The NTP issue is rather specific and affected ntpd when you had
server pool.ntp.org
server pool.ntp.org
server pool.ntp.org
in your configuration.
And some those mirrors I mentioned are affected by *deterministic*
reordering. They don't care if traffic hits the closest instance,
they want to spread the load (security.debian.org, for instance, is
difficult to serve from a single node from time to time).
thanks for explaining that.
and the nameserver examples you gave are all subject to rdns RTT
sorting.
If you follow Rule 9, you haven't got that many RTTs to sort by: Rule
10 ensures that there is a single IP address you should use as long as
the service on it is reachable. Unless you cheat, deviate from Rule
9, contact additional servers, and gather additional RTTs--but you
have to cheat to get that data.
i don't know any recursive nameservers that follow RFC 3483 for authority
server selection? (your example here was of authority nameservers.)
and they have to use drastically low TTL's to prevent mobility from
breaking their assumptions. and they have no way to cope with opendns
or any other global or semi-coherent caching layer. and even when they
use TTL=0 and happen to be talking to an rdns who shares topology with
the stub, they're making an educated guess without knowing what kinds
of wormholes the stub may have access to, whether VPN, private
interconnects that don't show up in global BGP, or whatever.

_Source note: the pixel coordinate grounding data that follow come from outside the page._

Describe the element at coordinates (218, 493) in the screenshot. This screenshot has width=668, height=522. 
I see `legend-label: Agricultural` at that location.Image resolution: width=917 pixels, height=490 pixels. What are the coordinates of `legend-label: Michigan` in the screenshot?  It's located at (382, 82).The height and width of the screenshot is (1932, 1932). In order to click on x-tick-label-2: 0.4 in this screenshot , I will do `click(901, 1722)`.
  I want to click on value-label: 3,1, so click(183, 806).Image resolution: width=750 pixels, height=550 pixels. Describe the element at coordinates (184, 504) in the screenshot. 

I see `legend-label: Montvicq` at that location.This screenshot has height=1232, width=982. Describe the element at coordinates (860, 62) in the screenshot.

Well, if it's not a good idea, why are most large web sites served
this way?
nobody ever got fired for buying $whatever. so: great marketing trumps
any kind of engineering whether good or bad.
I suspect there is currently no better way to distribute initial
client requests than to play DNS tricks.
since the web protocols support both permanent and temporary redirects,
i've always preferred approaches like IBM's over approaches like akamai's.